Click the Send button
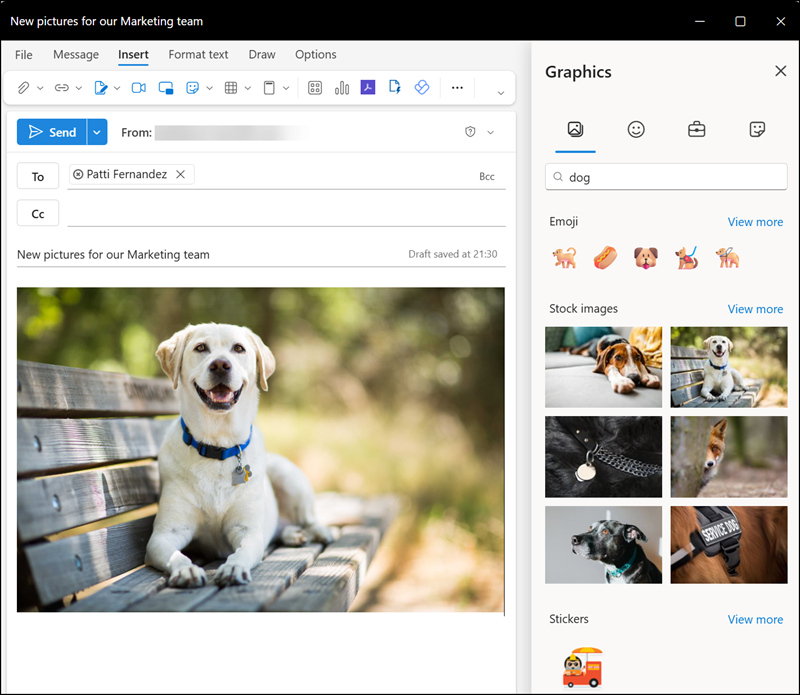[x=52, y=132]
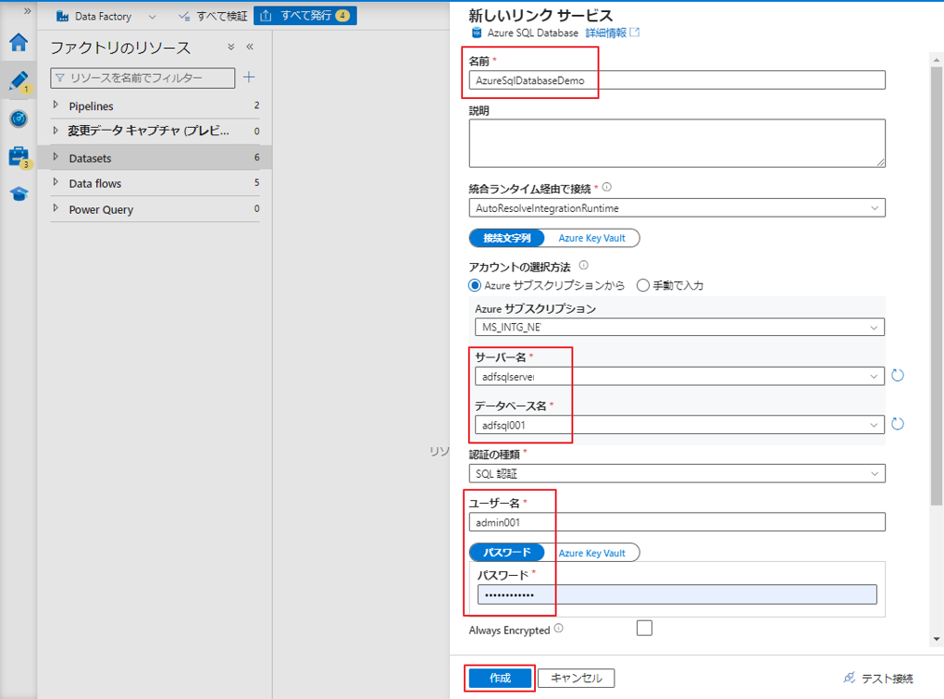Viewport: 944px width, 699px height.
Task: Open the Learning center graduation cap icon
Action: pyautogui.click(x=18, y=194)
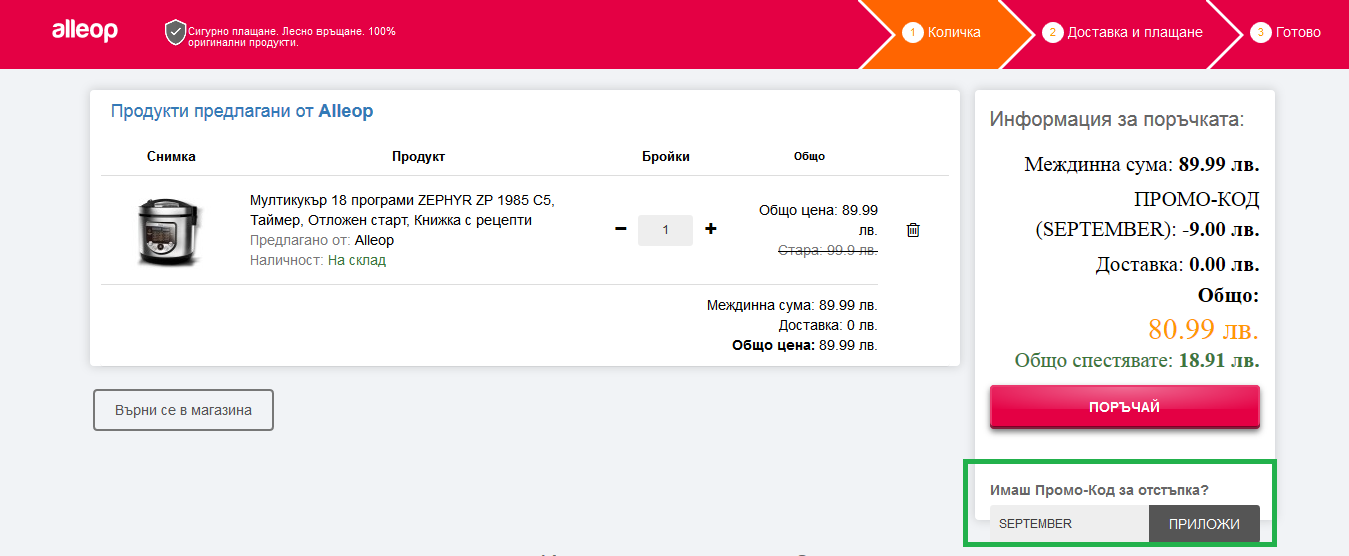Click the На склад availability text

pyautogui.click(x=356, y=260)
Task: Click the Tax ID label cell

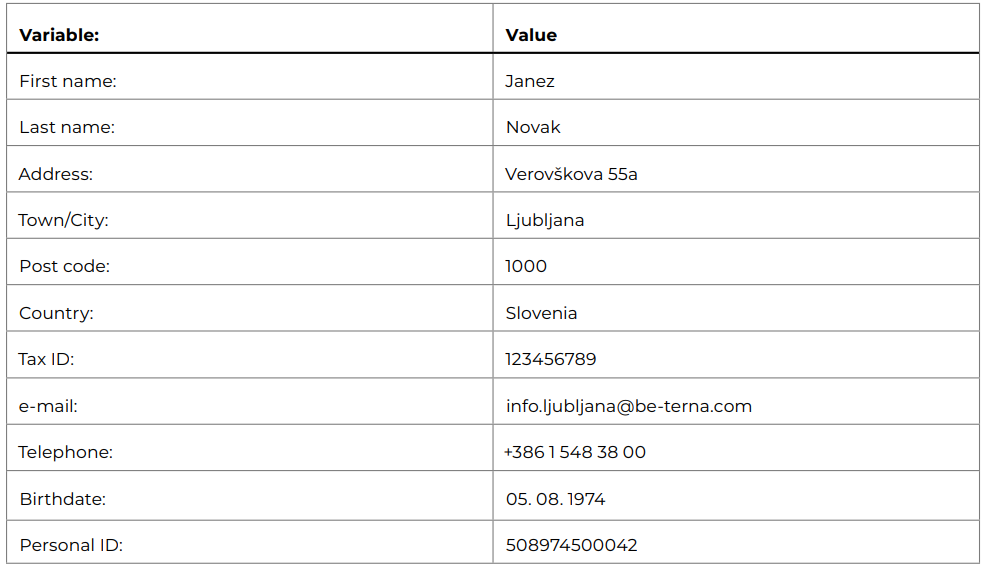Action: click(x=250, y=355)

★ ★ ★ ★ ★

— Task to carry out —
Although the entries contain pictures, reproduce only the rest, exactly as written.

— Solution to the exercise —
Click the Send button
[x=52, y=132]
Viewport: 944px width, 699px height.
Task: Open the Learning center graduation cap icon
Action: pyautogui.click(x=18, y=194)
Click the На склад availability text

pyautogui.click(x=356, y=260)
Task: Click the Tax ID label cell

Action: click(x=250, y=355)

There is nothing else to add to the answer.